Types of Models • lm(y~x)—linear model (x is a continuous variable) • aov(y~x)—analysis of variance (x is a factor) • aov(y~x+z)—analysis of covariance if x and z include a factor and a continuous explanatory variable. • glm(y~x)—general linear model (like lm but advanced) • Non-constant variance • Non-normal errors • Options include family=poisson, binomial, Gamma, Normal • gam(y~x)—generalised additive model (complex, advanced) • also lme(y~x), nls(y~x), nlme(y~x), loess(y~x), tree(y~x)
Modelling Demonstration • A demonstration will be given in the analysis of covariance slides.

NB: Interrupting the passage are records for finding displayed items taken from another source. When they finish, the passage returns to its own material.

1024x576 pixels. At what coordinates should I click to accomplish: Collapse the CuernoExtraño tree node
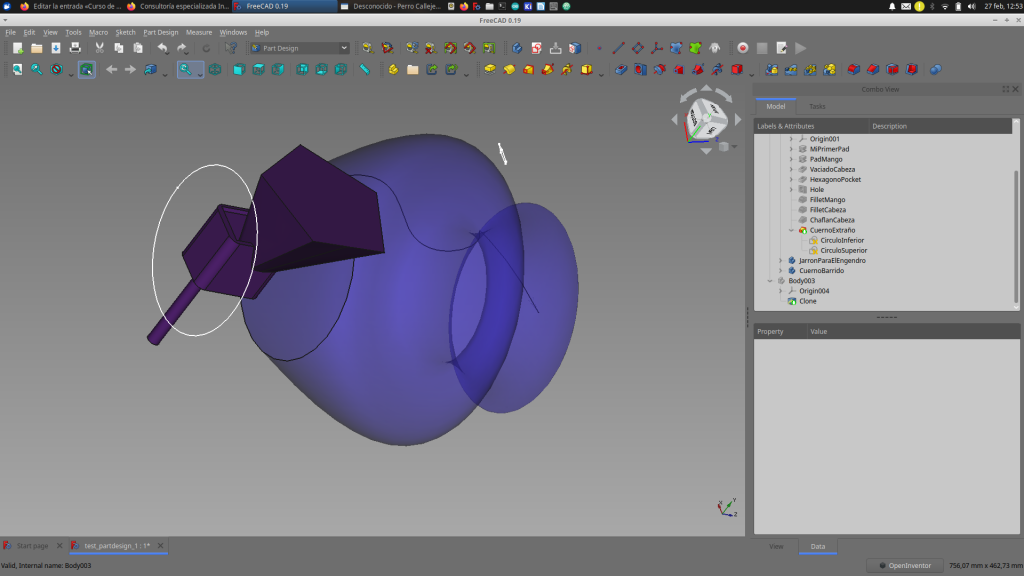coord(791,230)
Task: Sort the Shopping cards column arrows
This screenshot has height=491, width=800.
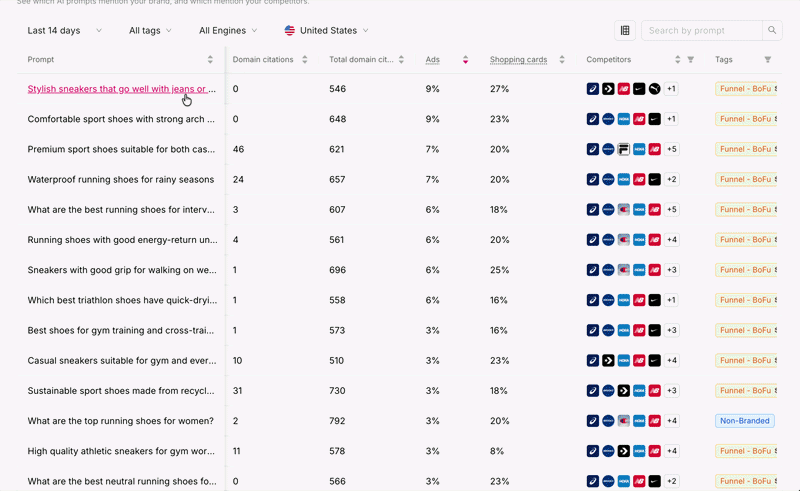Action: tap(562, 60)
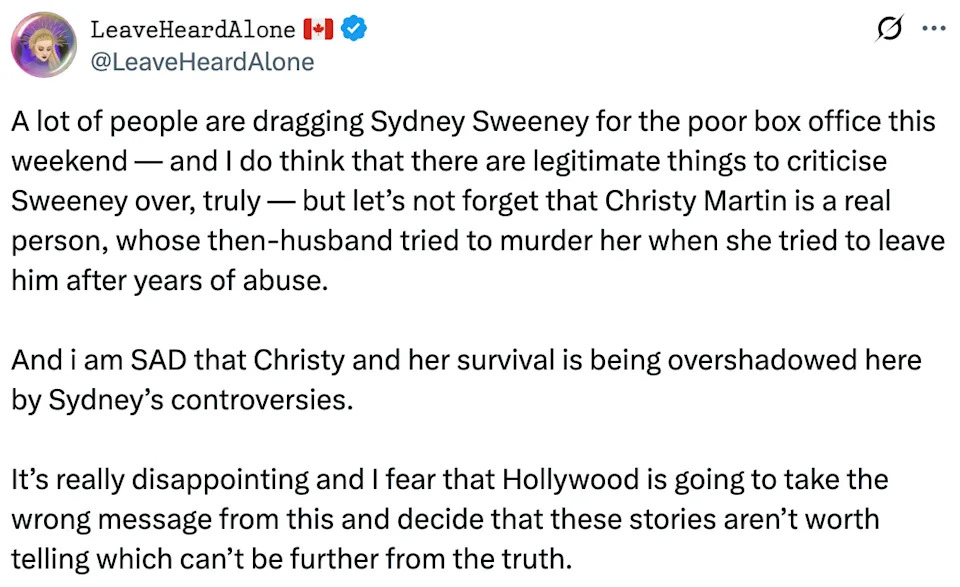Image resolution: width=960 pixels, height=587 pixels.
Task: Click the Canadian flag emoji in the name
Action: (318, 29)
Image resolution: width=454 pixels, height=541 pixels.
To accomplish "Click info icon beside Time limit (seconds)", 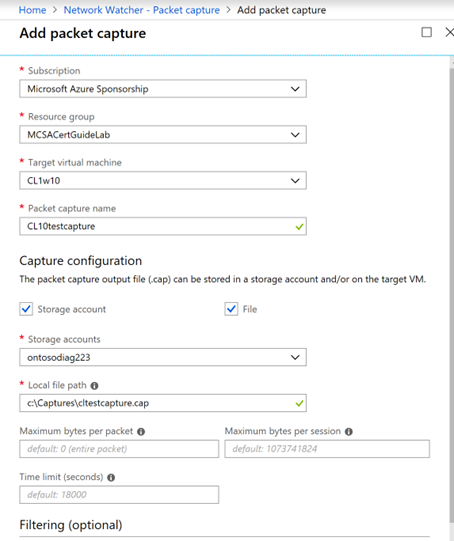I will [111, 478].
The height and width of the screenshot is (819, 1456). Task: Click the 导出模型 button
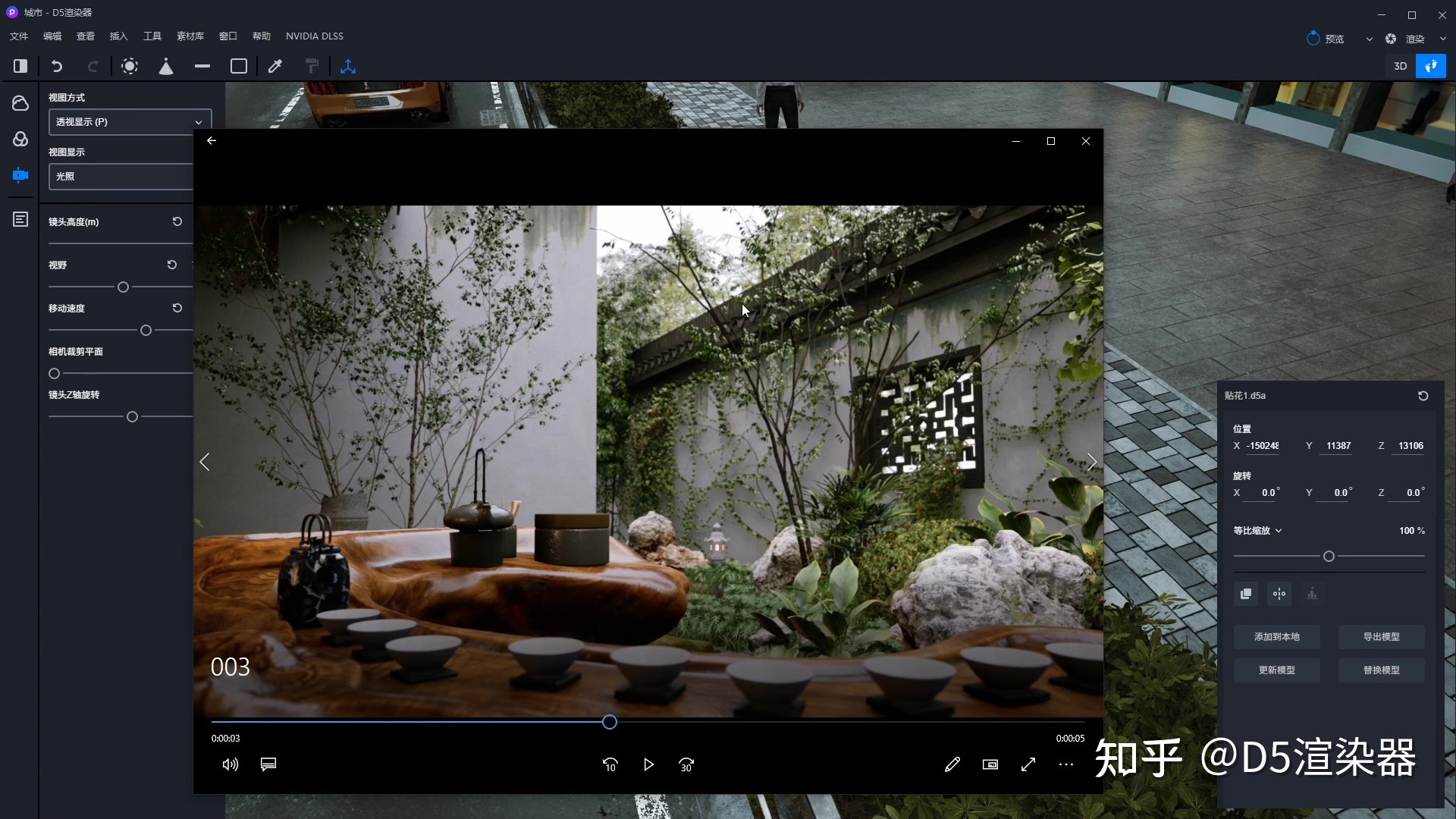coord(1381,637)
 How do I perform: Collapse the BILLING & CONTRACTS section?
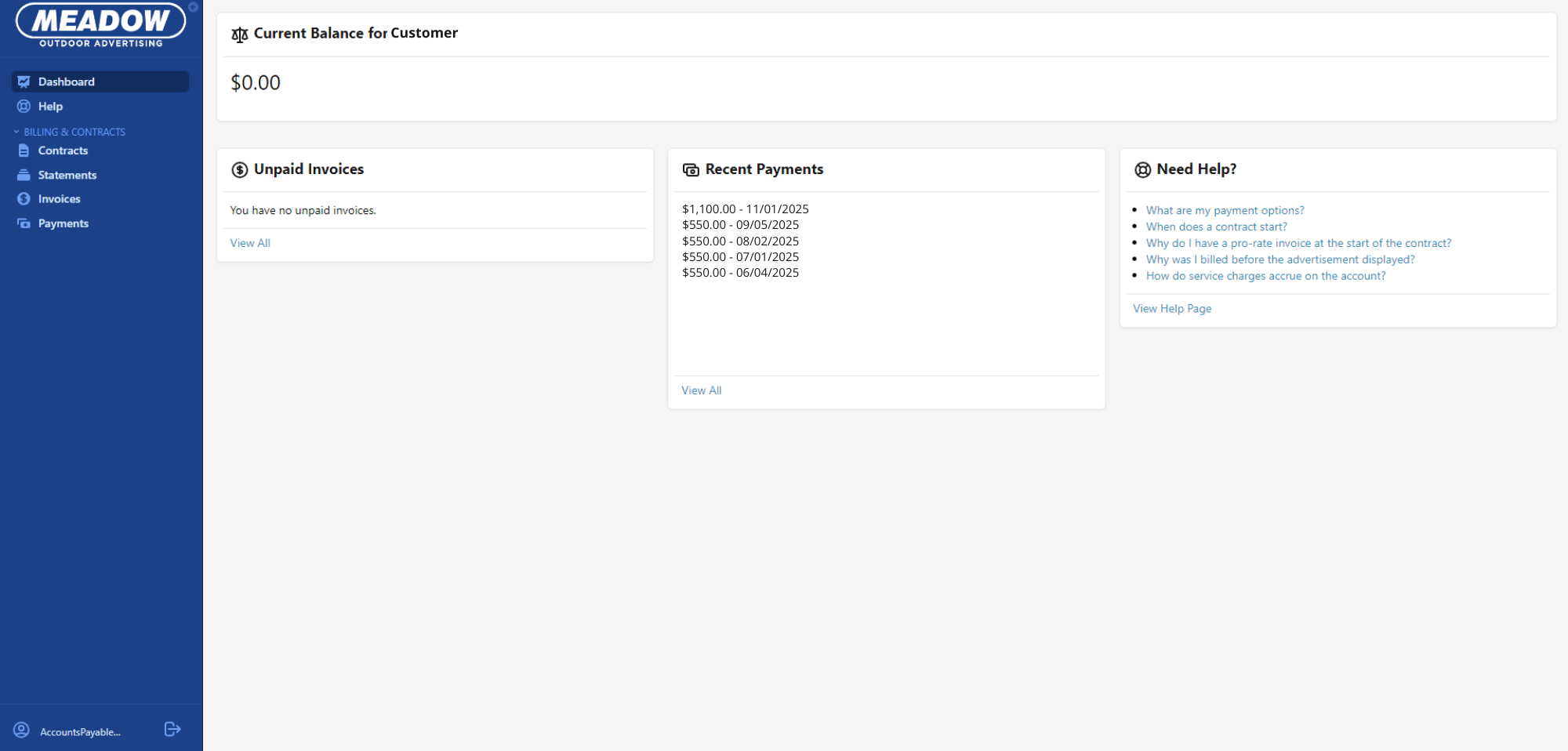[16, 131]
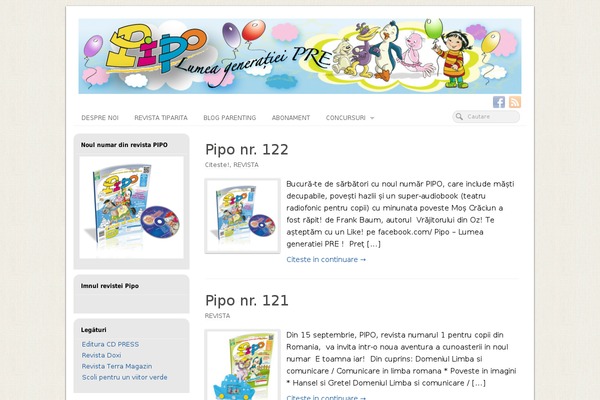
Task: Open the Facebook page icon
Action: coord(499,102)
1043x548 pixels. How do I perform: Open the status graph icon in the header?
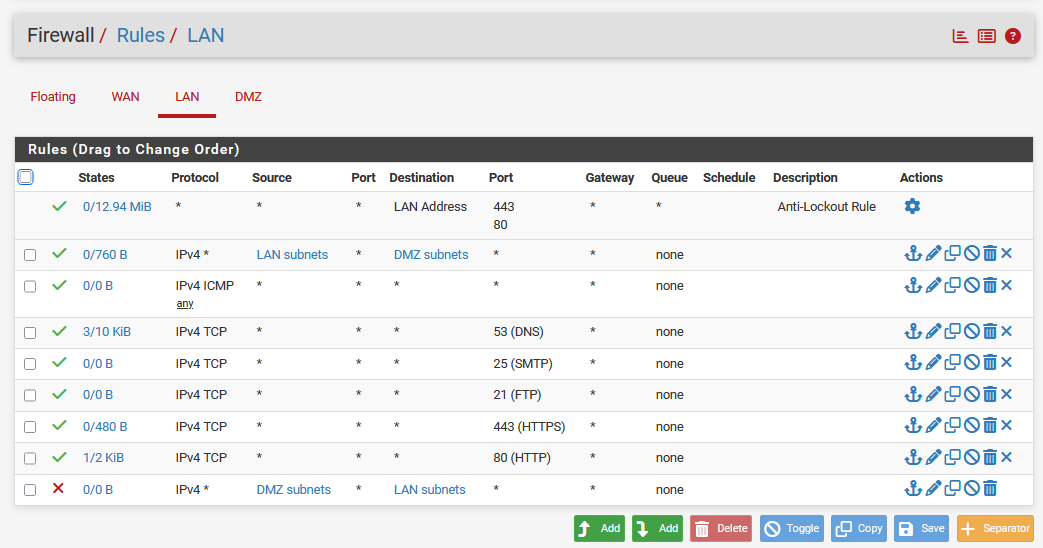[960, 36]
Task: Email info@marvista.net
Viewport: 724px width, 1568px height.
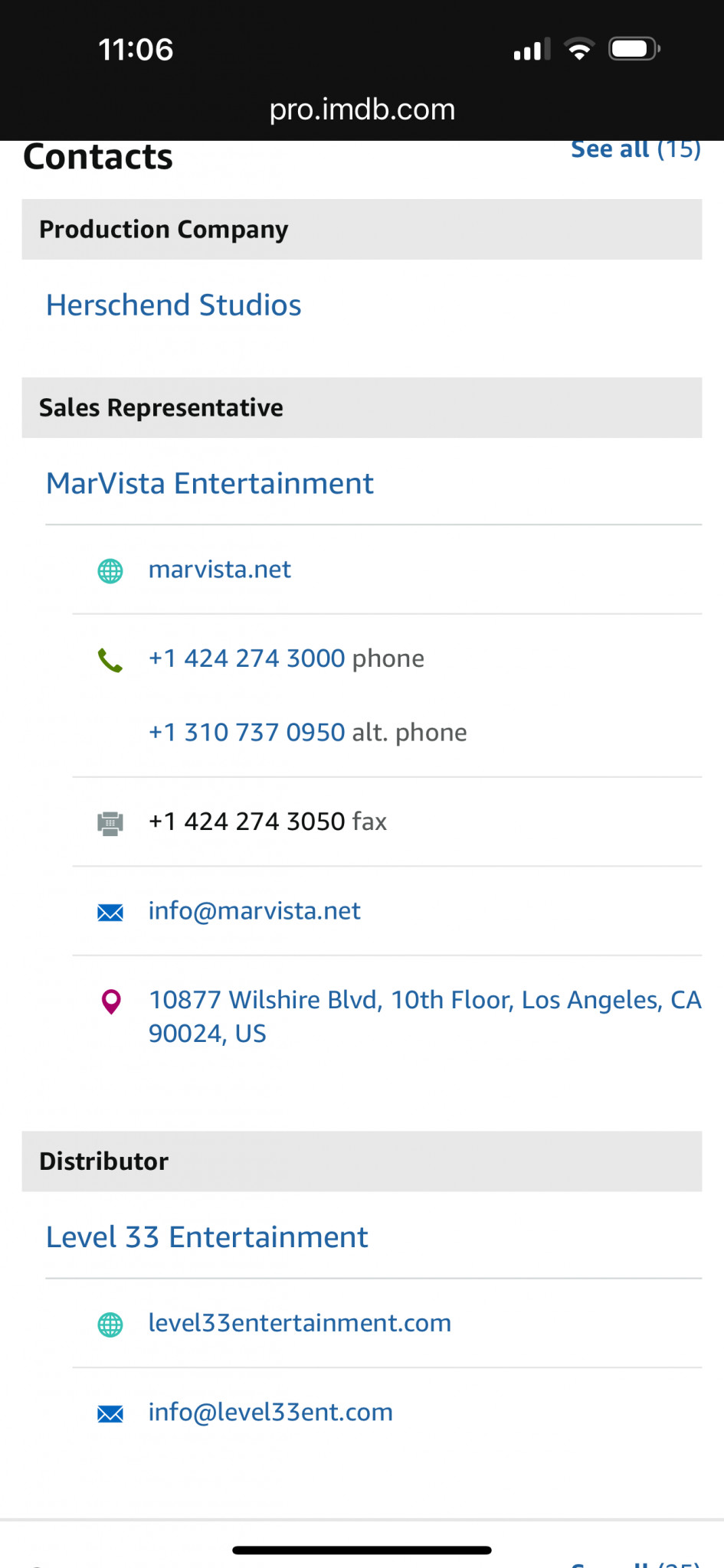Action: 254,911
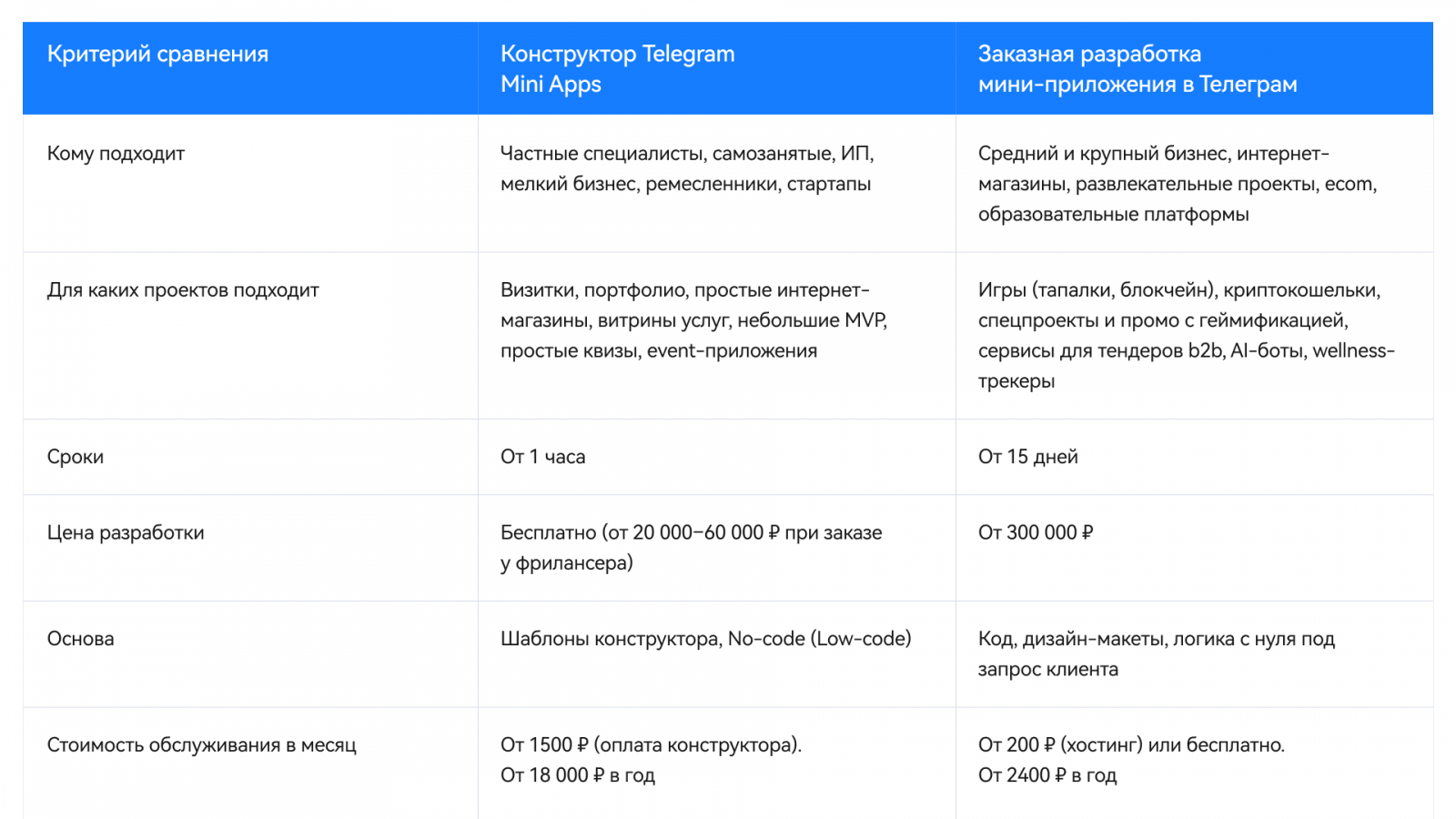
Task: Select the 'Цена разработки' row label
Action: 126,532
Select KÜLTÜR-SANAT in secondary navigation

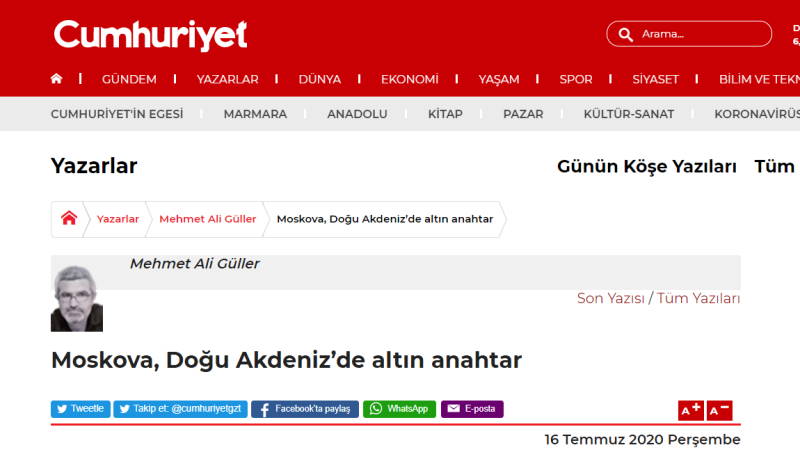pyautogui.click(x=628, y=114)

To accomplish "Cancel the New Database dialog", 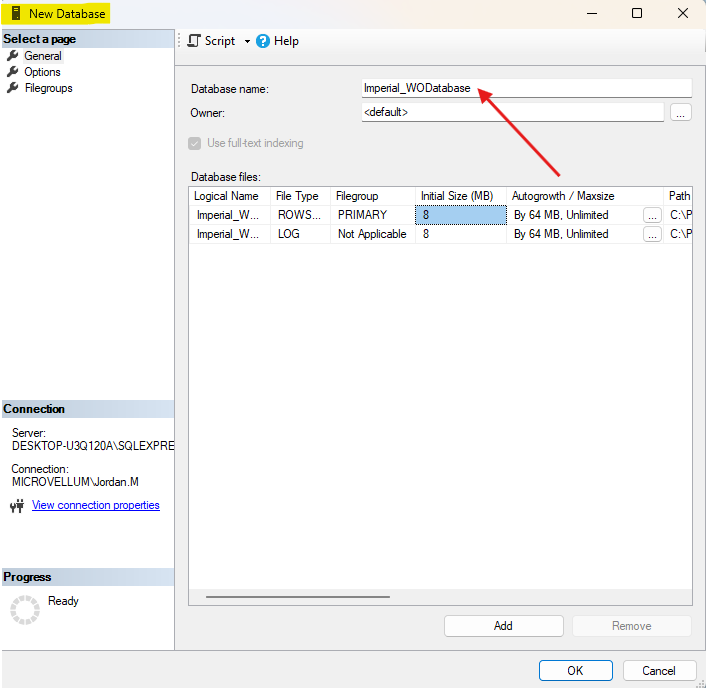I will pyautogui.click(x=659, y=670).
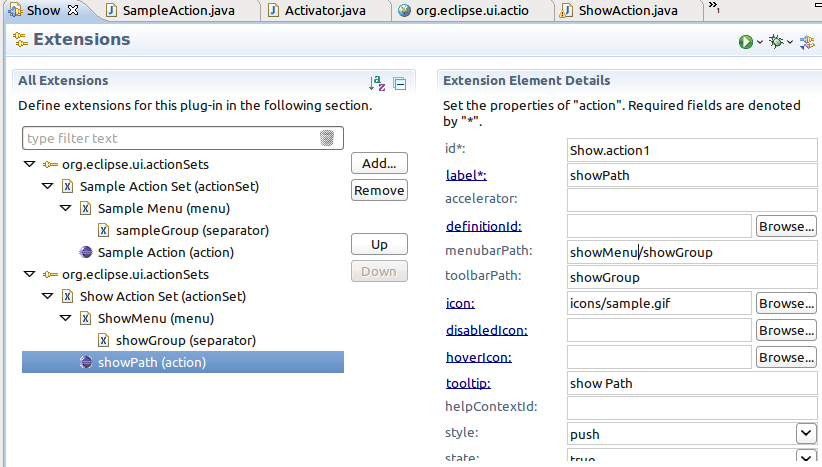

Model Checking (demoed later) • Plot the residuals against • fitted values • explanatory values • sequence of data collection • standard normal deviates • Demo of mcheck
mcheck mcheck <- function (obj, ... ) { rs<-obj$resid fv<-obj$fitted par(mfrow=c(1,2)) plot(fv,rs,xlab="Fitted values",ylab="Residuals") abline(h=0, lty=2) qqnorm(rs,xlab="Normal scores",ylab="Ordered residuals") qqline(rs,lty=2) par(mfrow=c(1,1)) invisible(NULL) }
Observations • Order of factor deletion will matter • Delete the high order interactions (A:B), and high-order terms (I(x^2)) first. • Then delete the remaining terms in decreasing order of importance. • The test you use is anova(), because you’re comparing two models. • Be pragmatic.